Wait... "You...Can't read...Illiteracy...K'so! Naruto, don't you dare become a Chuunin before I make Jounin!"
Confused glances abounded, and Neji sighed. "...More Clan politics."
Naruto sighed. His life was never simple...Stretching out, he put the episode back on.
Konohamaru and his new tutor were thrown out of the Hot Springs, in short order.
"...Do you seriously do that, dude?" Kiba asked.
"...Research for my Jutsu." he defended himself, drawing into a ball.
Hinata blushed, partly in outrage, and partly at the thought that, perhaps, he already knew about about -
Ino was distracted from her death-walk towards Naruto, as she had to move a comatose Hinata to a more comfortable position.
"...Is she okay?" Naruto asked.
Everyone turned back to the screen, refusing to answer him.
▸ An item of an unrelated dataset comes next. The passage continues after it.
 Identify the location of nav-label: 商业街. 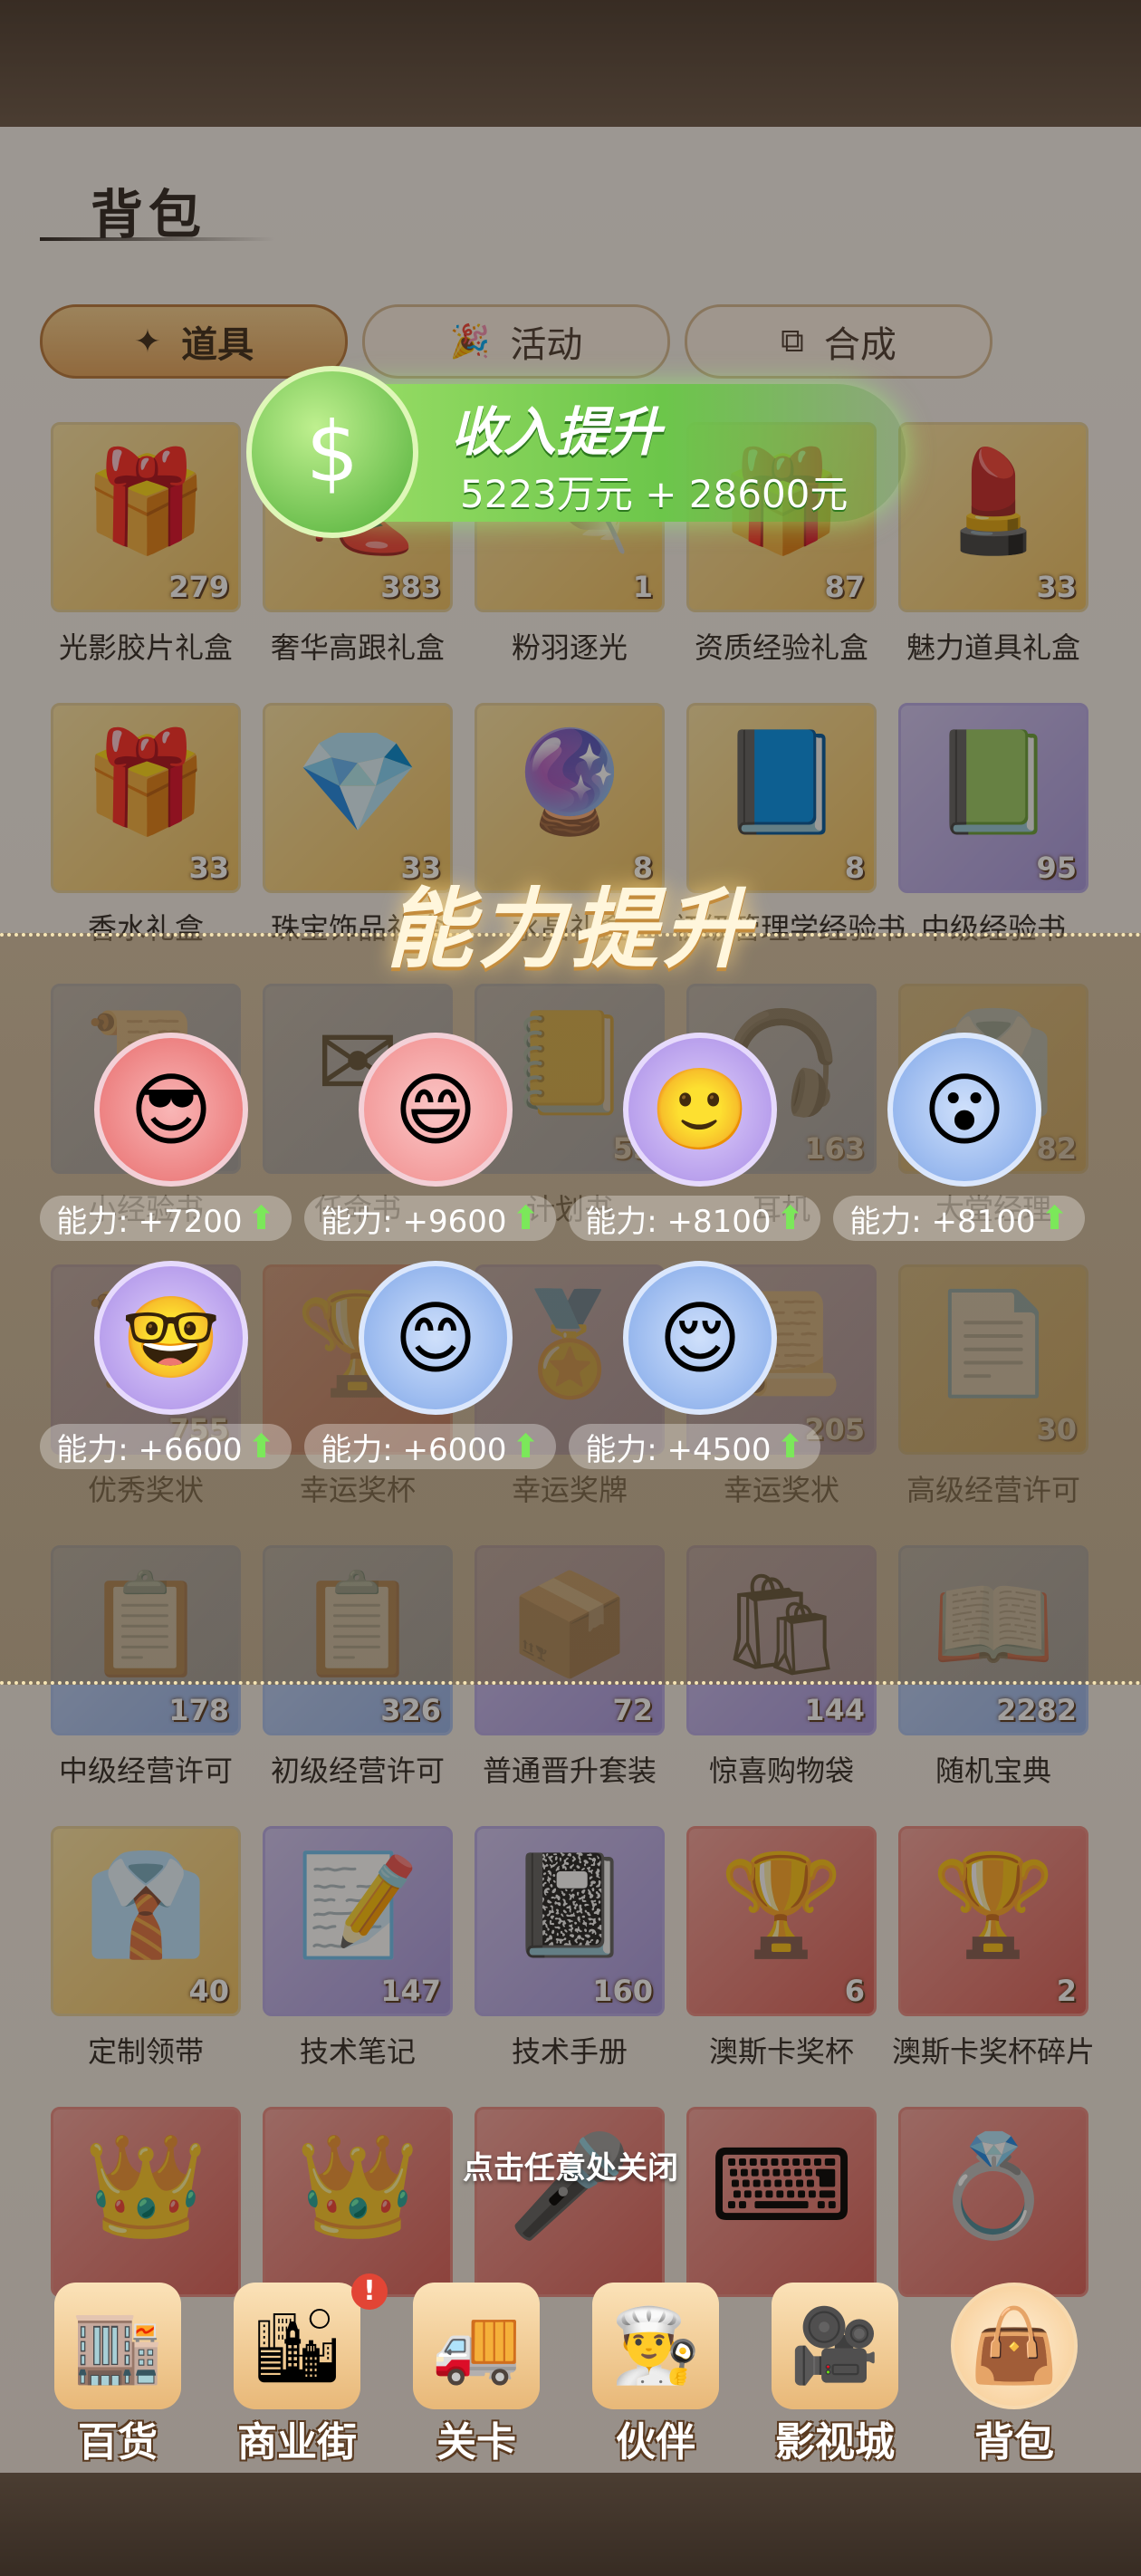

By the time Naruto's secret technique, the Harem no Jutsu, was unveiled, Hinata had awakened, and been filled in quickly.
"...Okay, Naruto, that is absolutely perverted..." Ino began, sitting beside him "...But it's so awesome, I can't bring myself to feel offended."
She moved to Sasuke's side, leaving a smoldering kiss on the Jinchuuriki's cheek.
'She...She acknowledged me, too...'
"To be able to recieve the title of Hokage, which everyone will look up to. And the fact that there is no shortcut to become one."
The room was unusually silent.
Few could fathom how Naruto, of all people, could say something that sounded so...
"...Cool..." Ino whispered, smiling.
She still felt that Sasuke needed emotional support, to get through the trauma of losing his family, but...Naruto would be a loyal comrade. She was sure of it.
But Kami help him if he tried to peep on her.